**Task objective**
Word for word, restate the lines from the start of the data below through the line containing "Atletismo (92, 26)".

Extracted data entries
=== Begin Enclosure ===

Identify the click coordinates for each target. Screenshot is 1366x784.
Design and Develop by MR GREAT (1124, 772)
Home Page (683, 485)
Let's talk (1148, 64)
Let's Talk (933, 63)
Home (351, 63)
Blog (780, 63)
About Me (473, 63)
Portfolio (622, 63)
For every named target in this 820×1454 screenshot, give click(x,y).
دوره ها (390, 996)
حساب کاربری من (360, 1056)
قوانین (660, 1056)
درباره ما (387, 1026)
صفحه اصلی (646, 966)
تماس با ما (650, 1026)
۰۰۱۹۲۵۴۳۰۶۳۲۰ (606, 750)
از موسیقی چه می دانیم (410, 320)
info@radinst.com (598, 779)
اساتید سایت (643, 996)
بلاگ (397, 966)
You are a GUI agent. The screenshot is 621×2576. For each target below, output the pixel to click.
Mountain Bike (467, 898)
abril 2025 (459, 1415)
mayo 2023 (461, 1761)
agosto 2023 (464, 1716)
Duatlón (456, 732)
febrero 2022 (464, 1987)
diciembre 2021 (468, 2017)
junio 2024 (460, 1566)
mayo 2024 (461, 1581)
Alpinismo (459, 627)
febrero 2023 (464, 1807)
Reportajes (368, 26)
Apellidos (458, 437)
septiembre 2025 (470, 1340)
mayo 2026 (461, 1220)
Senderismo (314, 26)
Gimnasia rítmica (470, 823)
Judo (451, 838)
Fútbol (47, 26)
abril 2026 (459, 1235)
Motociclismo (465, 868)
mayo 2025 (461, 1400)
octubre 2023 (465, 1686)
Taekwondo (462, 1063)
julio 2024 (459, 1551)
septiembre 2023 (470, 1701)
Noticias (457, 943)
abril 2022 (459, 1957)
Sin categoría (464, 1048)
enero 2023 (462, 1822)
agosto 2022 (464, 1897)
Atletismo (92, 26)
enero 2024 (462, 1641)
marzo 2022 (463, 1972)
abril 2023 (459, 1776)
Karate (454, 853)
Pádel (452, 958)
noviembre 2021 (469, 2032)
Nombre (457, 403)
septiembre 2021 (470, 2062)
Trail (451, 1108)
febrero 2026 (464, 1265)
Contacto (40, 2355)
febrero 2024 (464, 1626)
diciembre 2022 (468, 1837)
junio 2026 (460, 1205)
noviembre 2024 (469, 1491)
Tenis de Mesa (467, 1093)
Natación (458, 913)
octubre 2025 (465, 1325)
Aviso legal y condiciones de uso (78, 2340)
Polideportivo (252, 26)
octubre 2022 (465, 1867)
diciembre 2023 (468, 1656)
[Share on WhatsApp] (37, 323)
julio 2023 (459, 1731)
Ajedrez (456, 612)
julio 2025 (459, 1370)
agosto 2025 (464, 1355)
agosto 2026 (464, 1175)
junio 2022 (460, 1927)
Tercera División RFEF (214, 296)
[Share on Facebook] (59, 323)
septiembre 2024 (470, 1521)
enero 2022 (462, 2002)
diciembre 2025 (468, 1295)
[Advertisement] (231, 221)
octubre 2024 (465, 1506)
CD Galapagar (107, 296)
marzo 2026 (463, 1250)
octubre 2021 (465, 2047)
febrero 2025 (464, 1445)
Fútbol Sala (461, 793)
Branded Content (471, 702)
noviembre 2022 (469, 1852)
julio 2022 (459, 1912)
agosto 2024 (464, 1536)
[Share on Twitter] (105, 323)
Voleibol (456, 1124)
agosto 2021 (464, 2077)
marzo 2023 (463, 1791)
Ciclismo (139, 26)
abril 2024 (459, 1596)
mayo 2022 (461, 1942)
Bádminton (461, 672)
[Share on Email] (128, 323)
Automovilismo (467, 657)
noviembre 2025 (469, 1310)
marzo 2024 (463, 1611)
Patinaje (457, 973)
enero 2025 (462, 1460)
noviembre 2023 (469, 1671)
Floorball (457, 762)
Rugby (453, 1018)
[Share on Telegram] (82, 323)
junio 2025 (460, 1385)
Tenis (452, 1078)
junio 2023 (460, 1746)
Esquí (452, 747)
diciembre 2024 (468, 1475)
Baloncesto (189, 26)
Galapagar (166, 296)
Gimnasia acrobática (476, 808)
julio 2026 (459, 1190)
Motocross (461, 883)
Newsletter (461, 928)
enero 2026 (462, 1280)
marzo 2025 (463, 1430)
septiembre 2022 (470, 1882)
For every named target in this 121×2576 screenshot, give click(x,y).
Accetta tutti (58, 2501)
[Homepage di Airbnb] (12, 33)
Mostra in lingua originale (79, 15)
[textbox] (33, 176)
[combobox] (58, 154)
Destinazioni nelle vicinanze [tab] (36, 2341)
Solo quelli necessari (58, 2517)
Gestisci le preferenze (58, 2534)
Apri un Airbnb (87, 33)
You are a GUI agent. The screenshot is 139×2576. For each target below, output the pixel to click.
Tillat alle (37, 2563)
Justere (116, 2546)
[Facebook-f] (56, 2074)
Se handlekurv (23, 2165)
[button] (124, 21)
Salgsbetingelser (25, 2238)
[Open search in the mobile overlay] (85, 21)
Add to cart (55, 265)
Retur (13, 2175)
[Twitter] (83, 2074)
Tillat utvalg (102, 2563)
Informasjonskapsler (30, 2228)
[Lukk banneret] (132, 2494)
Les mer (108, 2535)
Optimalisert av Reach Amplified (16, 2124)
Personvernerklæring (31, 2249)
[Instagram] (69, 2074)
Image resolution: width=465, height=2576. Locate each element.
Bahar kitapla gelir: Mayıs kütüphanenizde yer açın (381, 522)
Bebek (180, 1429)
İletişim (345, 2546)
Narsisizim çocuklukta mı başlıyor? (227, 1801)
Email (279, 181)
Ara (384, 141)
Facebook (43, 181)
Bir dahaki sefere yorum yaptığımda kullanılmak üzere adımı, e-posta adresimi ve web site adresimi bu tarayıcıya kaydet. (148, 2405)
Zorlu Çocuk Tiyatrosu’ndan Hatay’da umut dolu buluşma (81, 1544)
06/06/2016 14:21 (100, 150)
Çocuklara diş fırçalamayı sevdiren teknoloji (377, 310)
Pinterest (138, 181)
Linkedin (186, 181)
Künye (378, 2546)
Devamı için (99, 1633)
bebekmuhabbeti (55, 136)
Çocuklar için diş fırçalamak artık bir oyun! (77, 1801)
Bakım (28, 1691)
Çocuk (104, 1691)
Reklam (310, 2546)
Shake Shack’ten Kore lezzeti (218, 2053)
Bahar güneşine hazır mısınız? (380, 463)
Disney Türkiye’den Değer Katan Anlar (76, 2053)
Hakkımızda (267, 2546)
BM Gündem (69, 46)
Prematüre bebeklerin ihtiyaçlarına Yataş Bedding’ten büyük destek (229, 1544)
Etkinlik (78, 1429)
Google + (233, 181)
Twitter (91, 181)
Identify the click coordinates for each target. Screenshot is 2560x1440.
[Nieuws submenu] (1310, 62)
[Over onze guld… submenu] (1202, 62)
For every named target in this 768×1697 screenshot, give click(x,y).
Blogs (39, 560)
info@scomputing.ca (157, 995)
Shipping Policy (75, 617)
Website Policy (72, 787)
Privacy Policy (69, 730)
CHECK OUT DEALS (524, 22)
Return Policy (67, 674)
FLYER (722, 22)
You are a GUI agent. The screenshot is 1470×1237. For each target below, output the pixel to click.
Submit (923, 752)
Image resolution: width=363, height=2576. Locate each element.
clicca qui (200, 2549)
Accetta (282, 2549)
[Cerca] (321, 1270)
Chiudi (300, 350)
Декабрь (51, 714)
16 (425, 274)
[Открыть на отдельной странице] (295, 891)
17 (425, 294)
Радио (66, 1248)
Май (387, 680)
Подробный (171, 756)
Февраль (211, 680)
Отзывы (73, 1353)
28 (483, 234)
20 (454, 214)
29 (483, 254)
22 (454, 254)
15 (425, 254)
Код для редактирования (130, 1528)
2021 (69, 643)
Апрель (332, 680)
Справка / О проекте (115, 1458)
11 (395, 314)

=== End Enclosure ===

**Expected output**
Identify the click coordinates for each target. Screenshot is 1366x784.
Design and Develop by MR GREAT (1124, 772)
Home Page (683, 485)
Let's talk (1148, 64)
Let's Talk (933, 63)
Home (351, 63)
Blog (780, 63)
About Me (473, 63)
Portfolio (622, 63)
For every named target in this 820×1454 screenshot, give click(x,y).
دوره ها (390, 996)
حساب کاربری من (360, 1056)
قوانین (660, 1056)
درباره ما (387, 1026)
صفحه اصلی (646, 966)
تماس با ما (650, 1026)
۰۰۱۹۲۵۴۳۰۶۳۲۰ (606, 750)
از موسیقی چه می دانیم (410, 320)
info@radinst.com (598, 779)
اساتید سایت (643, 996)
بلاگ (397, 966)
You are a GUI agent. The screenshot is 621×2576. For each target below, output the pixel to click.
Mountain Bike (467, 898)
abril 2025 (459, 1415)
mayo 2023 (461, 1761)
agosto 2023 (464, 1716)
Duatlón (456, 732)
febrero 2022 (464, 1987)
diciembre 2021 (468, 2017)
junio 2024 (460, 1566)
mayo 2024 (461, 1581)
Alpinismo (459, 627)
febrero 2023 (464, 1807)
Reportajes (368, 26)
Apellidos (458, 437)
septiembre 2025 (470, 1340)
mayo 2026 (461, 1220)
Senderismo (314, 26)
Gimnasia rítmica (470, 823)
Judo (451, 838)
Fútbol (47, 26)
abril 2026 (459, 1235)
Motociclismo (465, 868)
mayo 2025 (461, 1400)
octubre 2023 (465, 1686)
Taekwondo (462, 1063)
julio 2024 (459, 1551)
septiembre 2023 (470, 1701)
Noticias (457, 943)
abril 2022 (459, 1957)
Sin categoría (464, 1048)
enero 2023 (462, 1822)
agosto 2022 (464, 1897)
Atletismo (92, 26)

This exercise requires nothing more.